What question should we ask? As you begin working with your data analysts, be clear about what you hope to achieve. Think about the business impact you want the data to have and the company’s ability to act on that information. By hearing what you hope to gain from their assistance, the data scientist can collaborate with you to define the right set of questions to answer and better understand exactly what information to seek.
Even the subtlest ambiguity can have major implications. For example, advertising managers may ask analysts, “What is the most efficient way to use ads to increase sales?” Though this seems reasonable, it may not be the right question since the ultimate objective of most firms isn’t to increase sales, but to maximize profit. Research from the Institute of Practitioners in Advertising shows that using ads to reduce price sensitivity is typically twice as profitable as trying to increase sales. The value of the insight obtained will depend heavily on the question asked. Be as specific and actionable as possible.

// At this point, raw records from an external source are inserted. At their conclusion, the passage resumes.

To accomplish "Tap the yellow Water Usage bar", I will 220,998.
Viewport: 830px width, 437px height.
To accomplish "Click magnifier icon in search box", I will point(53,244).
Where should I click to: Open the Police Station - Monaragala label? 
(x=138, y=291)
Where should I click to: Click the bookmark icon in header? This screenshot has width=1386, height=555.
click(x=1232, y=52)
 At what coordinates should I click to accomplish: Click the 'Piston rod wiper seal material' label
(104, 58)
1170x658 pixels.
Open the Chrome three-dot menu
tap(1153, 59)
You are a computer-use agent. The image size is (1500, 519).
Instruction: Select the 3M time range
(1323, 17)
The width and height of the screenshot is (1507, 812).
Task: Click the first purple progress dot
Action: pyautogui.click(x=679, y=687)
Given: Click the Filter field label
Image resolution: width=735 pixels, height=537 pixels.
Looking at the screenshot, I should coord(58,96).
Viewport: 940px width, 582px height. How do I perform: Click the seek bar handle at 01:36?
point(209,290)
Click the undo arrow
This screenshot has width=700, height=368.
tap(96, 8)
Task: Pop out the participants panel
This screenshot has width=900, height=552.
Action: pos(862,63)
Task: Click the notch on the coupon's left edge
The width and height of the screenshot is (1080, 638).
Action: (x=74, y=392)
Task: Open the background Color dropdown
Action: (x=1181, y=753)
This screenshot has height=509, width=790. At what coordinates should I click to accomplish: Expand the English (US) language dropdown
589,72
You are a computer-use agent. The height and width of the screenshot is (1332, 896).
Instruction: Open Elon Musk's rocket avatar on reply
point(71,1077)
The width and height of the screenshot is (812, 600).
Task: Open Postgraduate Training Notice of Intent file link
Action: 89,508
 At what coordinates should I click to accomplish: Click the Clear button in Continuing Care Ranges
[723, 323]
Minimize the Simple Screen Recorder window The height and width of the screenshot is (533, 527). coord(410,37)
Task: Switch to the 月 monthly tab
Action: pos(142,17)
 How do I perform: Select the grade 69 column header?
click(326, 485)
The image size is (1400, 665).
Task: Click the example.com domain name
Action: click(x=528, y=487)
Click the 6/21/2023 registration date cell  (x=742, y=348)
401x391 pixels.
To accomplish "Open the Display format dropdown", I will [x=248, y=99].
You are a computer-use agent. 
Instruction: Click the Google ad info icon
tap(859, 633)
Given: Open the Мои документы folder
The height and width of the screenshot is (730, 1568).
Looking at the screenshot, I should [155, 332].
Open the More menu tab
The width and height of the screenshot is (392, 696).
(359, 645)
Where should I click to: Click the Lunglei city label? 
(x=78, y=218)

What data do we need? As you define the right question and objectives for analysis, you and your data scientist should assess the availability of the data. Ask if someone has already collected the relevant data and performed analysis. The ever-growing breadth of public data often provides easily accessible answers to common questions. Cerner, a supplier of health care IT solutions, uses data sets from the U.S. Department of Health and Human Services to supplement their own data. iMedicare uses information from the Centers for Medicare and Medicaid Services to select policies. Consider whether public data could be used toward your problem as well. You can also work with other analysts in the organization to determine if the data has previously been analyzed for similar reasons by others internally.
Then, assess whether the available data is sufficient. Data may not contain all the relevant information needed to answer your questions. It may also be influenced by latent factors that can be difficult to recognize. Consider the vintage effect in private lending data: Even seemingly identical loans typically perform very differently based on the time of issuance, despite the fact they may have had identical data at that time. The effect comes from fluctuations in the underlying underwriting standards at issuance, information that is not typically represented in loan data.
You should also inquire if the data is unbiased, since sample size alone is not sufficient to guarantee its validity. Finally, ask if the data scientist has enough data to answer the question.